新しい家に骨董品を持ち込むようになったのも、やはり、この引っ越しがきっかけだった。
同じ頃、マガジンハウスから『an・an』の増刊号として『ku:nel(クウネル)』という雑誌が発売された。
今回の青春ベストバイは、クウネルの実質的な創刊号とも言える、anan増刊の『クウネル vol.1』である。
『クウネル』から始まった新しい暮らし
世の中全体として、ライフスタイルへの関心が高まりつつある時代だったらしい。
住環境が大きく変わった自分にも、この雑誌は大きな影響を与えてくれた。
ちなみに、スローライフという言葉が、一般に広まり始めたのは2000年(平成12年)前後からで、『クウネル』の創刊も、この流れの中にあったように思う。
2003年(平成15年)、正式に『クウネル』が創刊したときのコンセプトは「当たり前の日常を丁寧に暮らす」だった。
特別な暮らしではなく、普通の暮らしの中にある幸せを見つけようとする工夫が、この雑誌の中にはあったのだろう。
雑誌『クウネル』は、やがて、2000年代の自分のライフスタイルに、大きな影響を与えて
くれる存在となっていくことになる。
初登場の『クウネル』の表紙には「ここから始まる私の生活」と書かれていた。
引っ越しをしたばかりの自分に、この言葉が響かないはずがない。
インターネット上でも、この新しい雑誌は話題になっていて、感度の高い女性を中心に「丁寧な暮らし」は、まるでブームのように広がっていった。

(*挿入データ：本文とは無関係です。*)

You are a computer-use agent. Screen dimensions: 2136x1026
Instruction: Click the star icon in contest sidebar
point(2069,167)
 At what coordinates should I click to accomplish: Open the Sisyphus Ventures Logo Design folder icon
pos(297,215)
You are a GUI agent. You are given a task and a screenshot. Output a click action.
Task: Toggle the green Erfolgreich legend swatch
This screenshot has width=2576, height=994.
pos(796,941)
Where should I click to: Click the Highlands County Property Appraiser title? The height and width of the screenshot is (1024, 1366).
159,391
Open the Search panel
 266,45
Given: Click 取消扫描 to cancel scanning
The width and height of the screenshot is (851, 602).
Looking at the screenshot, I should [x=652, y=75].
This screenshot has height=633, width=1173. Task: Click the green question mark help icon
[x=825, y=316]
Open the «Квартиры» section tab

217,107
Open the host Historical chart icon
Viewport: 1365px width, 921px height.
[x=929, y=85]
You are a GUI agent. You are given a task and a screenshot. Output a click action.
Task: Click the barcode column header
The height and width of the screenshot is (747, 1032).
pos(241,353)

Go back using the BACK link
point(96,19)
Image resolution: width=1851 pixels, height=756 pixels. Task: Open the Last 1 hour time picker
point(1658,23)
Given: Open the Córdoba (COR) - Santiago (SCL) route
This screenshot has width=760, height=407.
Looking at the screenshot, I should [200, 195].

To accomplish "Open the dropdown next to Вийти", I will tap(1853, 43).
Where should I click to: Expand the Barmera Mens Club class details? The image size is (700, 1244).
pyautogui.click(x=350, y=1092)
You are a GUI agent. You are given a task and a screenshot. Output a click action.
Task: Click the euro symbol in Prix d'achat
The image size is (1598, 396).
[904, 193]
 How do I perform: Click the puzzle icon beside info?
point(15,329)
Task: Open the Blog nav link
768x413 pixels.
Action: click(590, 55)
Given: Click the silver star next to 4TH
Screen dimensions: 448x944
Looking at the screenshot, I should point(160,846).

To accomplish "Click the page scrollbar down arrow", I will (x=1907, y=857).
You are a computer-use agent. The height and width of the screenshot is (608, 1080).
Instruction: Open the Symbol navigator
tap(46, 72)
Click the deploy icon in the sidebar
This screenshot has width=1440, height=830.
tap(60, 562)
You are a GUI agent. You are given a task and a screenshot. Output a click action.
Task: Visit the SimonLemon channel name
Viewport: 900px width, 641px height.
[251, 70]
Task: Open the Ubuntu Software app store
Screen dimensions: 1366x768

もっとも、ライフスタイルには全然関心のないうちの奥さんは、「エコ」とか「丁寧な暮らし」とかいう言葉を毛嫌いしていたから、『クウネル』の愛読者も、我が家では僕一人という状況ではあったけれど。
あれから20年。
『クウネル』はコンセプトを大きく変えて(2016年、もう昔の話だ)、まるで新しい雑誌になってしまい、僕の奥さんは相変わらず「丁寧な暮らし」という言葉を毛嫌いし続けている。
そして、僕は今日も、当時の『クウネル』を読み返しながら、あの頃のことを懐かしく思い出していた。
今にして思うと『クウネル』の創刊は、新しい時代の到来を告げる鐘のようなものだったのかもしれない。
2003年(平成15年)には、ライバル誌『天然生活』が登場し、様々に形を変えながらも、スローライフの流れは、令和という時代にまでたどりついた。
その源流の時代に、僕のマンションライフは偶然始まったということになる。
「丁寧な暮らし」はなかなか完成しないけれど、『クウネル』のおかげで充実した2000年代があった。僕は今もそう信じている。